Twenty-three residents participated in the exercise intervention (mean (SD) 85.4 (8.1) years, 15 females) and 19 in the control group (87.4 (6.6) years 13 females). Exercise adherence was 79.3%, with 65% of exercise participants attending ≥70% of the sessions; 100% of those originally enrolled completed the programme and strongly agreed with the programme acceptability. Zero exercise-related adverse events were reported.

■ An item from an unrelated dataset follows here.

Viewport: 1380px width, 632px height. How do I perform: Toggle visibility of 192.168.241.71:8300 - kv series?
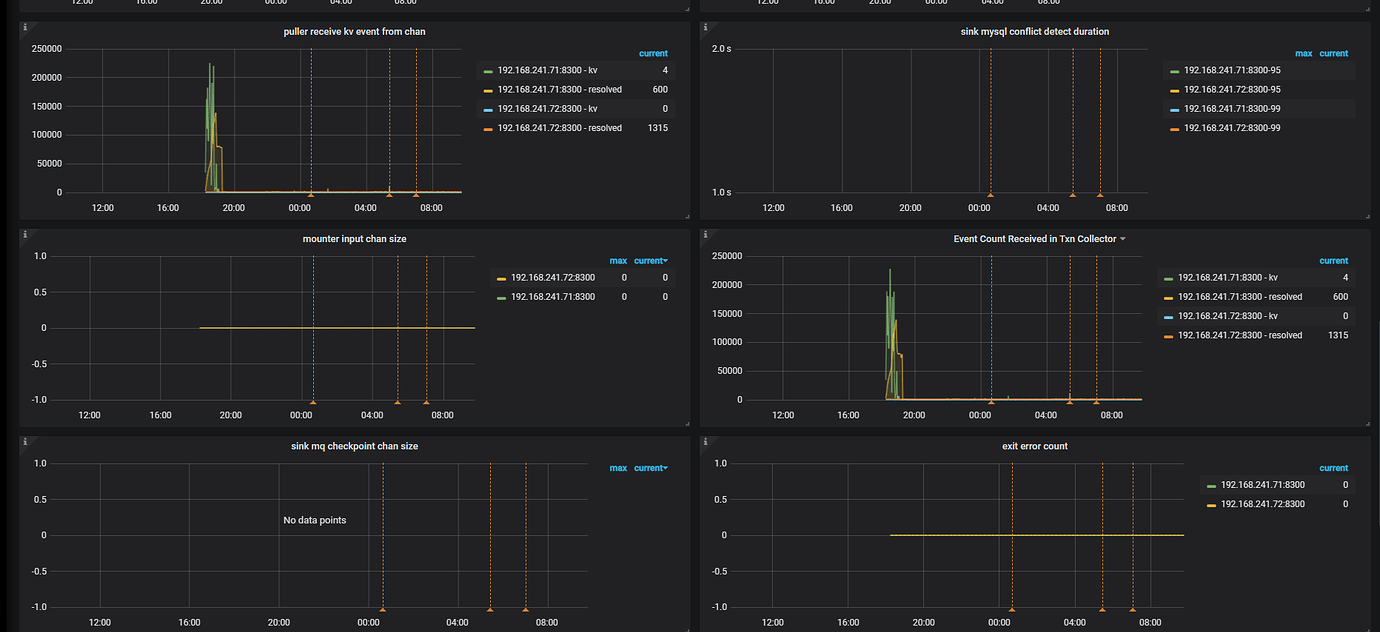click(548, 70)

ANCOVA results indicated that post-intervention gait speed significantly increased (p < 0.001) with an 18.8% increase in gait speed (m/s).

Discussion:

The GrACE + GAIT programme was shown to be feasible and significantly improve adults living in RAC facilities gait speed, handgrip strength and sit to stand performance. These results suggest that the GrACE + GAIT programme is suitable for use in the RAC sector and that it has the potential to reduce disability and improve function and quality of life of the residents.

KEYWORDS:

Ageing; Geriatrics; Resistance training; Walking

Conflict of interest statement

Justin W.L. Keogh and Mike Climstein are Academic Editors for PeerJ. Timothy Henwood is the Group Manager, Connected Living—Community Wellness and Lifestyle of Southern Cross Care (SA & NT) Inc., Adelaide, South Australia, Australia.